What problem are you trying to solve?

Overview

I ran into a very odd issue recently that took me quite a while to figure out, but wanted to mention it here to maybe help improve linkerd and prevent this from happening in the future.

The issue has to do with pods with multiple containers. Specifically when running healthchecks/probes in these containers.

The issue

I was working with a very specific use case, but one that is easily reproduceable since it is using a relatively large product, JFrog Artifactory/Xray.

Within the Xray pods, there is a container, observability that calls another container for its healthcheck (for some reason), the router container. Because this is running on another container, I believe this strays from the behavior expected by linkerd and removes it from allowed policies.

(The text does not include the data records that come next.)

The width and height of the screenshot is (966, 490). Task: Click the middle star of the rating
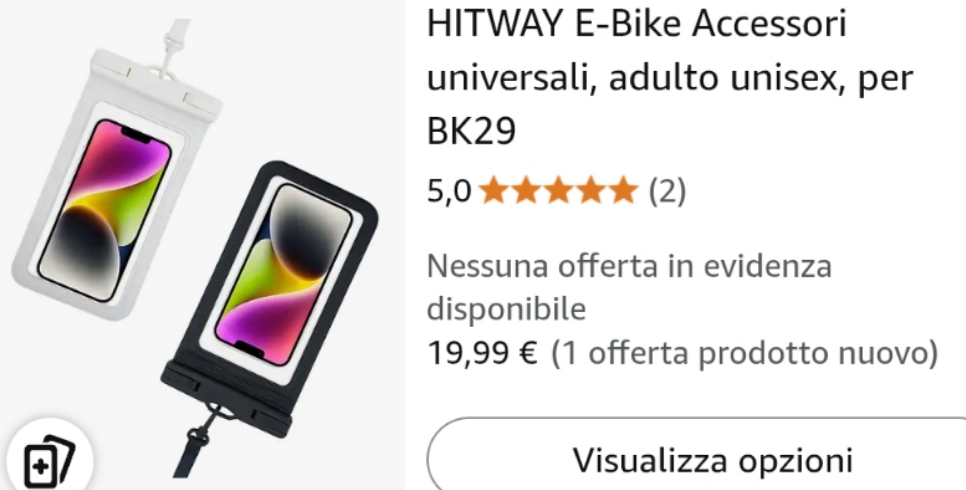[558, 190]
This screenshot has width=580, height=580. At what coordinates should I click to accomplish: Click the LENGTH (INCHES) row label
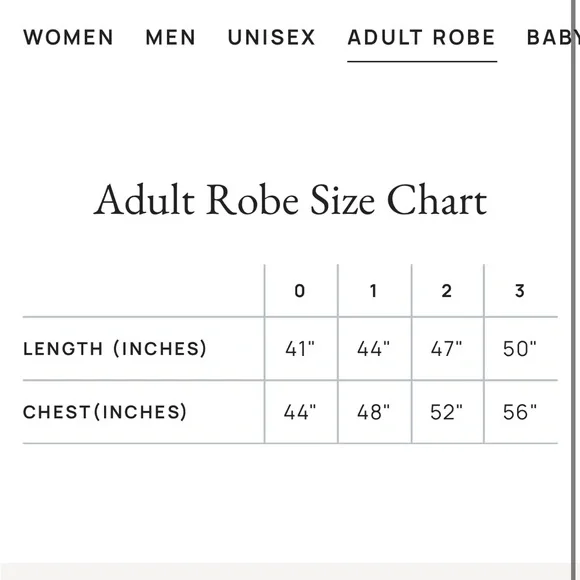(115, 348)
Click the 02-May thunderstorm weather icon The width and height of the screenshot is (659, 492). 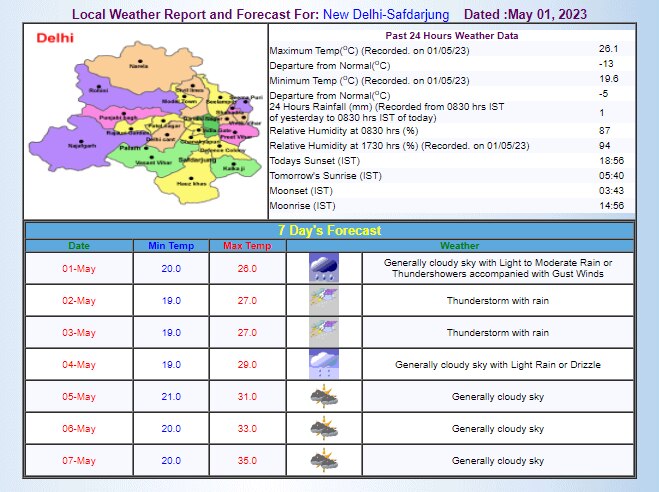pos(323,300)
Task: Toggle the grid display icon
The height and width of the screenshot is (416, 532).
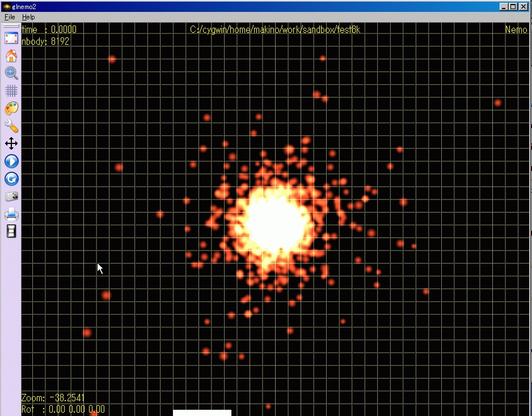Action: tap(11, 90)
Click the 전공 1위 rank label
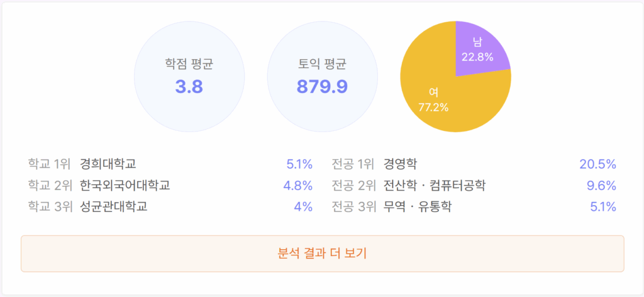The image size is (644, 297). tap(353, 165)

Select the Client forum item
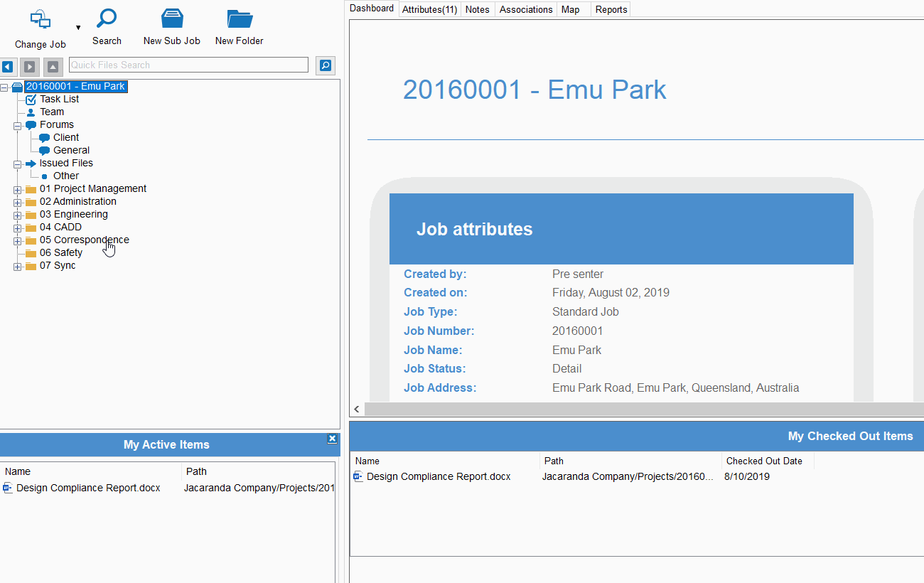tap(65, 137)
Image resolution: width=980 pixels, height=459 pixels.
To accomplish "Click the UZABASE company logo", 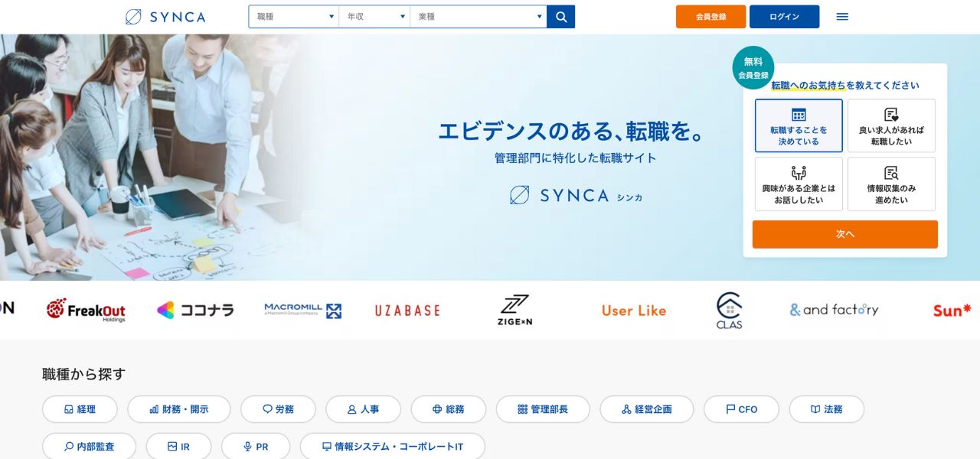I will tap(407, 310).
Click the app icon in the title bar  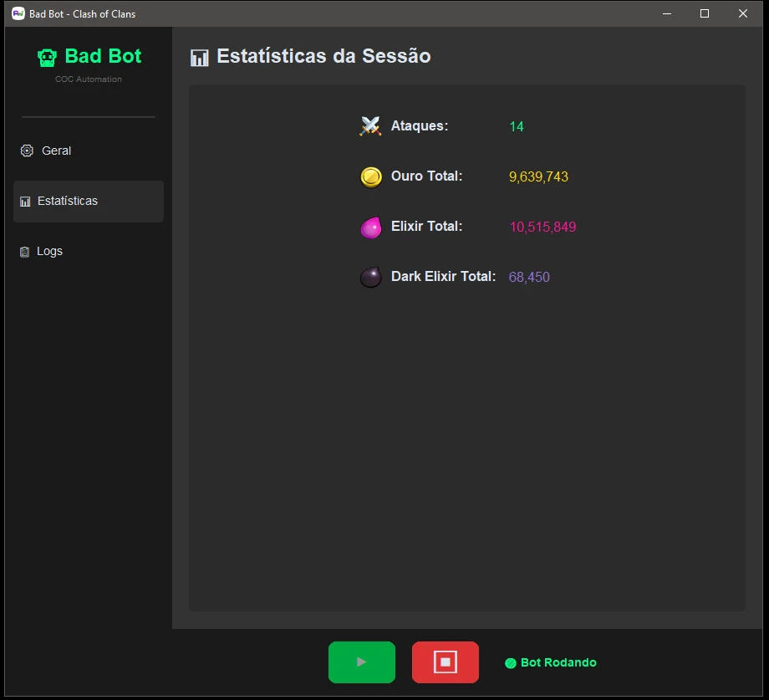point(18,13)
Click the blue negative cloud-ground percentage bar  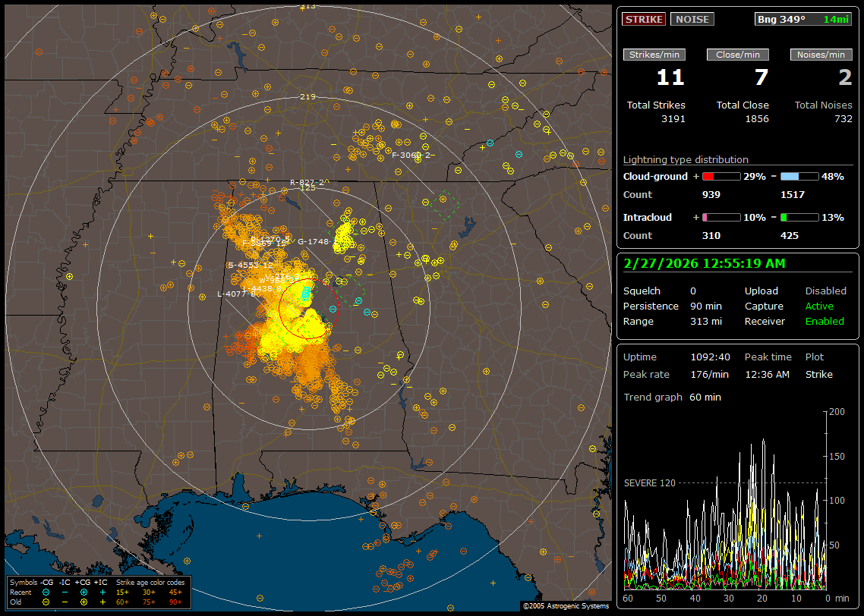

As a result, these healthchecks all fail and it isn't clear why (it took me quite a while to figure out this was going on, doesn't help that this was my first time using linkerd 🥲)

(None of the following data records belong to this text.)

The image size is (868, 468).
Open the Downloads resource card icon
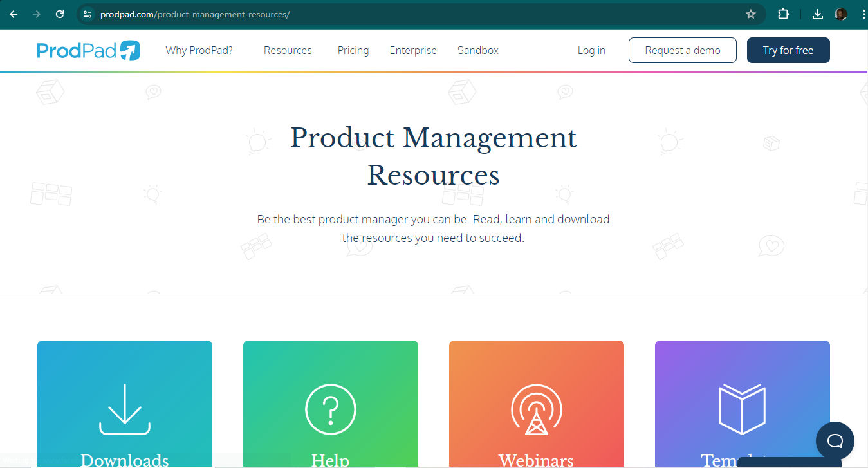click(x=124, y=409)
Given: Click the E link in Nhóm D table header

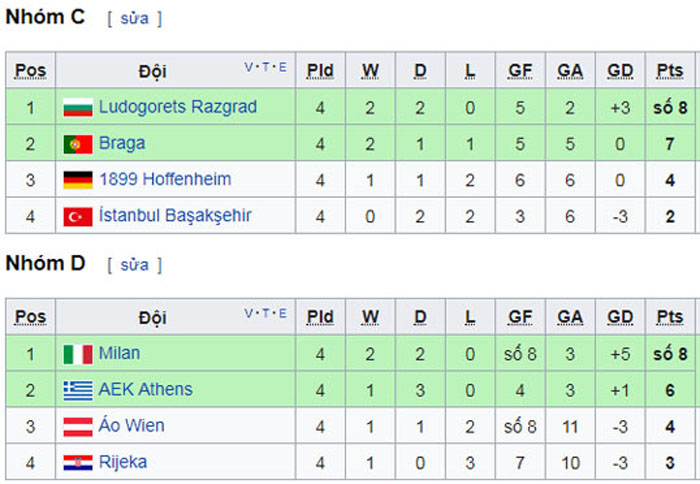Looking at the screenshot, I should pos(283,313).
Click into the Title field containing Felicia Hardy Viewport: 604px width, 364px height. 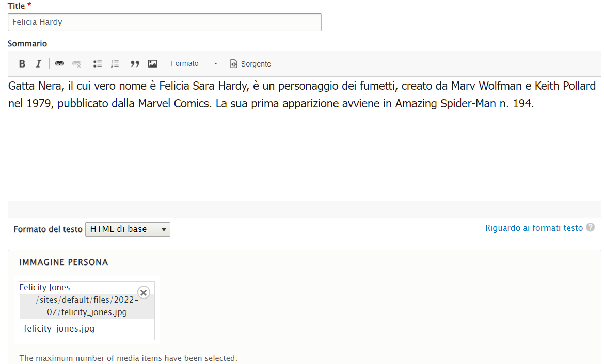click(x=164, y=22)
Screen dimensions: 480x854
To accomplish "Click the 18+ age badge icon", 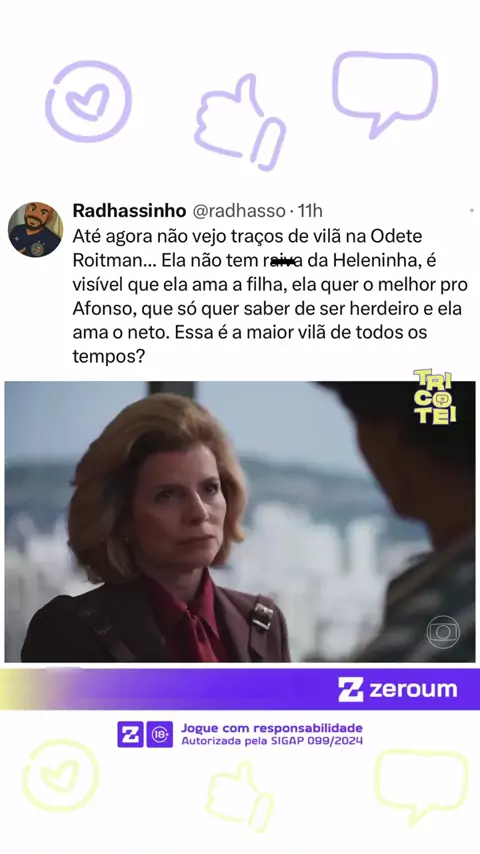I will click(160, 734).
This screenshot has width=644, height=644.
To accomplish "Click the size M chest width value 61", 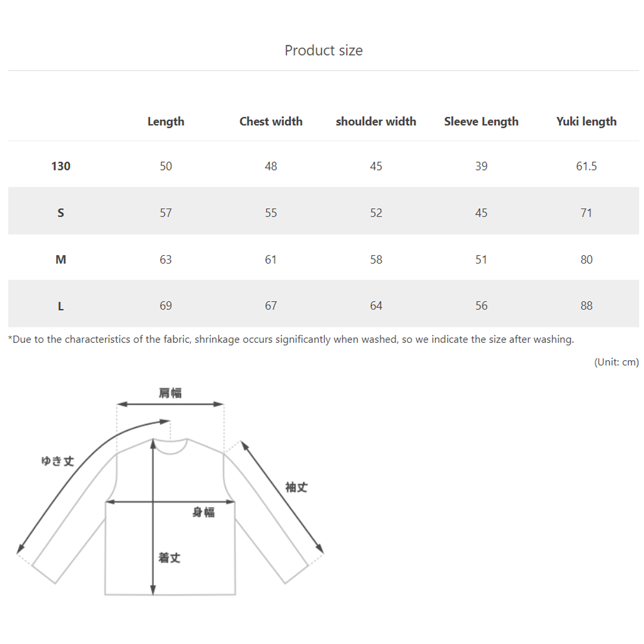I will click(271, 259).
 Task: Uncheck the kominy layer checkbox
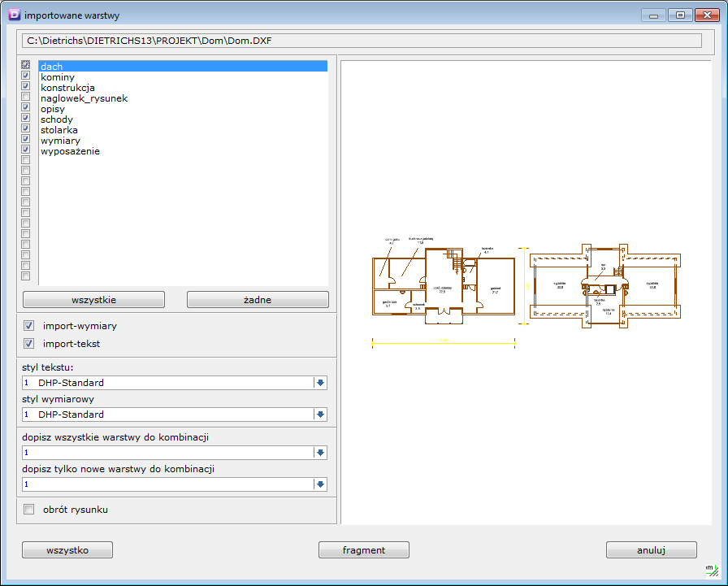(x=25, y=76)
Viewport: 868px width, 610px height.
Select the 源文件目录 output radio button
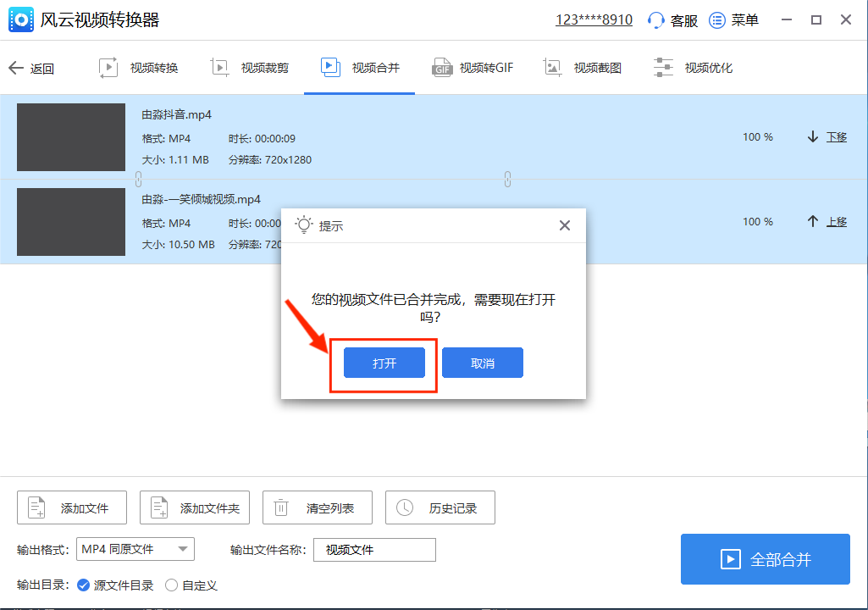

This can be seen by looking at the protocols defined in the proxy logs:

protocol: Detect {
  http: [
    Route {
      hosts: [],
      rules: [
        Rule {
          matches: [
            MatchRequest {
              path: Some(Exact("/router/api/v1/system/liveness")),
              headers: [],
              query_params: [],
              method: Some(GET)
            },
            MatchRequest {
              path: Some(Exact("/router/api/v1/system/readiness")),
              headers: [],
              query_params: [],
              method: Some(GET)
            }
          ],
          policy: RoutePolicy {
            meta: Default { name: "probe" },
            authorizations: [
              Authorization {
                networks: [
                  Network { net: 0.0.0.0/0, except: [] },
                  Network { net: ::/0, except: [] }
                ],
                authentication: Unauthenticated,
                meta: Default { name: "probe" }
              },
....

My guess is that the healthcheck routes get defined based on what container port is defined. The router defines a container port and uses these two routes, so this is what leads me to assume this.

The observability container does not defined a container port, but it does declare itself using the same port defined by the router container.

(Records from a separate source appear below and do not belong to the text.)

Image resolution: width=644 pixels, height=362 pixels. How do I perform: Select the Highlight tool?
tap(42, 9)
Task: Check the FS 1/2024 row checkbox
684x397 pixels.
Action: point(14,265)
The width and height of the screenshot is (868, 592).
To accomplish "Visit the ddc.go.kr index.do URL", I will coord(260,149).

Below is also a snippet of the k8s manifest, which can also be viewed at https://github.com/jfrog/charts/blob/master/stable/xray/templates/xray-statefulset.yaml

containers:
    - command:
        - /bin/sh
        - '-c'
        - |
          exec /opt/jfrog/router/app/bin/entrypoint-router.sh;
      env:
        - name: JF_ROUTER_TOPOLOGY_LOCAL_REQUIREDSERVICETYPES
          value: jfxr,jfxana,jfxidx,jfxpst,jfob
      image: releases-docker.jfrog.io/jfrog/router:7.135.2
      imagePullPolicy: IfNotPresent
      livenessProbe:
        failureThreshold: 5
        httpGet:
          path: /router/api/v1/system/liveness
          port: 8082
          scheme: HTTP
        periodSeconds: 10
        successThreshold: 1
        timeoutSeconds: 5
      name: router
      ports:
        - containerPort: 8082
          name: http-router
          protocol: TCP
      readinessProbe:
        failureThreshold: 5
        httpGet:
          path: /router/api/v1/system/readiness
          port: 8082
          scheme: HTTP
        periodSeconds: 10
        successThreshold: 1
        timeoutSeconds: 5
      resources:
        limits:
          cpu: '1'
          memory: 1Gi
        requests:
          cpu: 20m
          memory: 50Mi
      securityContext:
        allowPrivilegeEscalation: false
        appArmorProfile:
          type: RuntimeDefault
        capabilities:
          drop:
            - NET_RAW
        runAsNonRoot: true
      startupProbe:
        failureThreshold: 30
        httpGet:
          path: /router/api/v1/system/readiness
          port: 8082
          scheme: HTTP
        initialDelaySeconds: 30
        periodSeconds: 5
        successThreshold: 1
        timeoutSeconds: 5
      terminationMessagePath: /dev/termination-log
      terminationMessagePolicy: File
      volumeMounts:
        - mountPath: /var/opt/jfrog/router
          name: data-volume
        - mountPath: /var/run/secrets/kubernetes.io/serviceaccount
          name: kube-api-access-rcchr
          readOnly: true
    - command:
        - /bin/sh
        - '-c'
        - |
          exec /opt/jfrog/observability/app/bin/entrypoint-observability.sh;
      image: releases-docker.jfrog.io/jfrog/observability:1.31.5
      imagePullPolicy: IfNotPresent
      livenessProbe:
        failureThreshold: 5
        httpGet:
          path: observability/api/v1/system/liveness
          port: 8082
          scheme: HTTP
        periodSeconds: 10
        successThreshold: 1
        timeoutSeconds: 5
      name: observability
      resources:
        limits:
          cpu: '1'
          memory: 250Mi
        requests:
          cpu: 10m
          memory: 25Mi
      securityContext:
        allowPrivilegeEscalation: false
        appArmorProfile:
          type: RuntimeDefault
        capabilities:
          drop:
            - NET_RAW
        runAsNonRoot: true
      startupProbe:
        failureThreshold: 90
        httpGet:
          path: observability/api/v1/system/readiness
          port: 8082
          scheme: HTTP
        initialDelaySeconds: 30
        periodSeconds: 5
        successThreshold: 1
        timeoutSeconds: 5
      terminationMessagePath: /dev/termination-log
      terminationMessagePolicy: File
      volumeMounts:
        - mountPath: /var/opt/jfrog/observability
          name: data-volume
        - mountPath: /var/run/secrets/kubernetes.io/serviceaccount
          name: kube-api-access-rcchr
          readOnly: true

How should the problem be solved?

Proposed solution

By default, if a container port is defined and used in any healthcheck, that port and its healthchecks should be added to the probe policies for all other containers in the pod. There may be cases where somebody does not want containers in a pod to communicate with eachother, but I think that would be a very odd exception.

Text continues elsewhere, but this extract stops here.